___ Extracted data ___

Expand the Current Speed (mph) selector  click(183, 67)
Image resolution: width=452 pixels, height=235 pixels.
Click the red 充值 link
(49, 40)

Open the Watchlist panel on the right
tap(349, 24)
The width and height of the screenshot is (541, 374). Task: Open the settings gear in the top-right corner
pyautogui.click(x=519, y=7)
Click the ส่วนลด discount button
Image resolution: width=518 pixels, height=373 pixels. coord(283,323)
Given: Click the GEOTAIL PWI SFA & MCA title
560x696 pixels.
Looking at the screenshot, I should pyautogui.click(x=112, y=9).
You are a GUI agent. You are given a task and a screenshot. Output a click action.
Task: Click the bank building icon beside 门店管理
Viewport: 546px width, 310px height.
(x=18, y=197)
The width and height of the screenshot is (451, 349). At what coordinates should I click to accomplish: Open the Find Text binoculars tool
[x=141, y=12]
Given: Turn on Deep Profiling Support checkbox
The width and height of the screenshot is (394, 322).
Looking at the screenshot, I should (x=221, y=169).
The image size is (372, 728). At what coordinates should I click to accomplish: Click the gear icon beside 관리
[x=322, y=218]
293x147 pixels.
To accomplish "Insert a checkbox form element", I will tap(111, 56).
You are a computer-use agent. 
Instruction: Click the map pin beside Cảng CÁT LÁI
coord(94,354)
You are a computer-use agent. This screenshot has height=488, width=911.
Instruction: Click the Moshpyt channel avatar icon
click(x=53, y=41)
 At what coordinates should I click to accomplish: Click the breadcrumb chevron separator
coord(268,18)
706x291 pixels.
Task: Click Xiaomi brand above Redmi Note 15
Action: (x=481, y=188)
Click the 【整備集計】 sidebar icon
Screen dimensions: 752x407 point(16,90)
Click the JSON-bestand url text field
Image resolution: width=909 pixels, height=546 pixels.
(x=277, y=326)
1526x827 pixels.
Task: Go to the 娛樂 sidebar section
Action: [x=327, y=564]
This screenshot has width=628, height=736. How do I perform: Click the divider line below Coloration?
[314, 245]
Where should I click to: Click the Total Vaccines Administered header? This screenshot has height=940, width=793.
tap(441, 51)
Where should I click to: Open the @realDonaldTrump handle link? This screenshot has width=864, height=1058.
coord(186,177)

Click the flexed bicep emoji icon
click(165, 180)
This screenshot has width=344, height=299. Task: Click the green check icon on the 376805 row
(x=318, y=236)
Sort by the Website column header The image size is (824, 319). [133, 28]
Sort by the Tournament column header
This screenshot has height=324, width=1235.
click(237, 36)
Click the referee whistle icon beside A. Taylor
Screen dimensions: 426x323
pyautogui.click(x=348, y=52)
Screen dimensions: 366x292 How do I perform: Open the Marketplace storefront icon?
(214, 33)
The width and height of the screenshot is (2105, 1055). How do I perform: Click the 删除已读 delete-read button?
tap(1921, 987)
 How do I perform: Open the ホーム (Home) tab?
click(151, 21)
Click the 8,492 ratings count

___

* **Try it**
Look through the entries above. Copy out every line holding the word "agent".

* **Task answer**
You are a GUI agent. You are given a task and a screenshot. Output a click action.
You are a computer-use agent. 
You are a computer-use agent. This screenshot has height=488, width=911.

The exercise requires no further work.